What you have to do: Give the lines of the material verbatim, from the first line to the line with "Click the SPEED", including both.

Provided records:
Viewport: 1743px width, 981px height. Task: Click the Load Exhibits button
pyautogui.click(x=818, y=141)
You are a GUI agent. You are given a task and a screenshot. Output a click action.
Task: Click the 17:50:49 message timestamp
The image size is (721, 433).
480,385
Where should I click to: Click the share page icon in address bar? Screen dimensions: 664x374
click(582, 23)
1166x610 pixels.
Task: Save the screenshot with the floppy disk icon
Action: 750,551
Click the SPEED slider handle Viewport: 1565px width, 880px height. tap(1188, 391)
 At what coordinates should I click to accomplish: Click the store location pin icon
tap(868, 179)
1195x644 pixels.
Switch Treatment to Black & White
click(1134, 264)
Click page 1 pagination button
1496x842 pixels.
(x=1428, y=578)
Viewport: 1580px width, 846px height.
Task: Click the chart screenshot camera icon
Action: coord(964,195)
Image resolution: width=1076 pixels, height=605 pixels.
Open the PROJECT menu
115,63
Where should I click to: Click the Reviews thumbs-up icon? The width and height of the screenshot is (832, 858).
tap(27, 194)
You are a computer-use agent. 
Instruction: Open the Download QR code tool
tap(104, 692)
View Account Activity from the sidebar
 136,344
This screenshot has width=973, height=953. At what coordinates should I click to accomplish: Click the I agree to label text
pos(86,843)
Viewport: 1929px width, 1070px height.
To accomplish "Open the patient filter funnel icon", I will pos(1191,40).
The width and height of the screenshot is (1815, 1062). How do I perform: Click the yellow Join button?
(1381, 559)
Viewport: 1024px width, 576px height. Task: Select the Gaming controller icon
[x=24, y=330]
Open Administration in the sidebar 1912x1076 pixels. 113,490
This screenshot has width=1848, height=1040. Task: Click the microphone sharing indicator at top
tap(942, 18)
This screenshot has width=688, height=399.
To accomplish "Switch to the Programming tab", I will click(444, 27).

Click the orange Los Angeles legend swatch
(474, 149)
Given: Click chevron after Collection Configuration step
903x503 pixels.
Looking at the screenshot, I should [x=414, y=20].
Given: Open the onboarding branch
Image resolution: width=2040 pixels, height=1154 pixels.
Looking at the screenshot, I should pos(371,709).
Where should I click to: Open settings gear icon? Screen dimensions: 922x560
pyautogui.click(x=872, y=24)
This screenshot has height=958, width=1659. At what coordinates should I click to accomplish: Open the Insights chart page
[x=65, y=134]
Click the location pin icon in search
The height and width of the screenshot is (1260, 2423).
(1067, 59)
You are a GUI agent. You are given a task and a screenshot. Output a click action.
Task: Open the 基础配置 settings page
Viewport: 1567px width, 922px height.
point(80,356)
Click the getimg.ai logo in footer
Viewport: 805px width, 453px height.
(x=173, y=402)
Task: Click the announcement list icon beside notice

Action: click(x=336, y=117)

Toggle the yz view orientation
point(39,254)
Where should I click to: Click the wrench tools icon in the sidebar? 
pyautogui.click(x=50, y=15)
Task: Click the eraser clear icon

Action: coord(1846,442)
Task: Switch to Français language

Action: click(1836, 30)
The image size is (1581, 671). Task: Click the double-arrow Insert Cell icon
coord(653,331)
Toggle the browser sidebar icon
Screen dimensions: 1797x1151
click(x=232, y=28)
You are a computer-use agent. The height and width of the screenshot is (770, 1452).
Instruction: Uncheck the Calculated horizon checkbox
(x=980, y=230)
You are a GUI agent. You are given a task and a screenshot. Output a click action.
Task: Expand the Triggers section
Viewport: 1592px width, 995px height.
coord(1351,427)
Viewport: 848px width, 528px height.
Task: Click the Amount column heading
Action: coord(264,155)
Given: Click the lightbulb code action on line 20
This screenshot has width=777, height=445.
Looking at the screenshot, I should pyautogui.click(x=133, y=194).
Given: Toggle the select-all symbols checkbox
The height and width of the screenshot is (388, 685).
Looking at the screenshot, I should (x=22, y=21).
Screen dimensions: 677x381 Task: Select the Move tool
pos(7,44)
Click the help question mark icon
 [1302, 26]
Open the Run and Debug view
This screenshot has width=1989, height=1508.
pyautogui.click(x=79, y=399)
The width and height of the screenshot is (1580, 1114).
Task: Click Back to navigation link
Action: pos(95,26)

Response to the task:
Viewport: 1743px width, 981px height. Task: Click the Load Exhibits button
pyautogui.click(x=818, y=141)
You are a GUI agent. You are given a task and a screenshot. Output a click action.
Task: Click the 17:50:49 message timestamp
The image size is (721, 433).
480,385
Where should I click to: Click the share page icon in address bar? Screen dimensions: 664x374
click(582, 23)
1166x610 pixels.
Task: Save the screenshot with the floppy disk icon
Action: 750,551
Click the SPEED slider handle Viewport: 1565px width, 880px height. tap(1188, 391)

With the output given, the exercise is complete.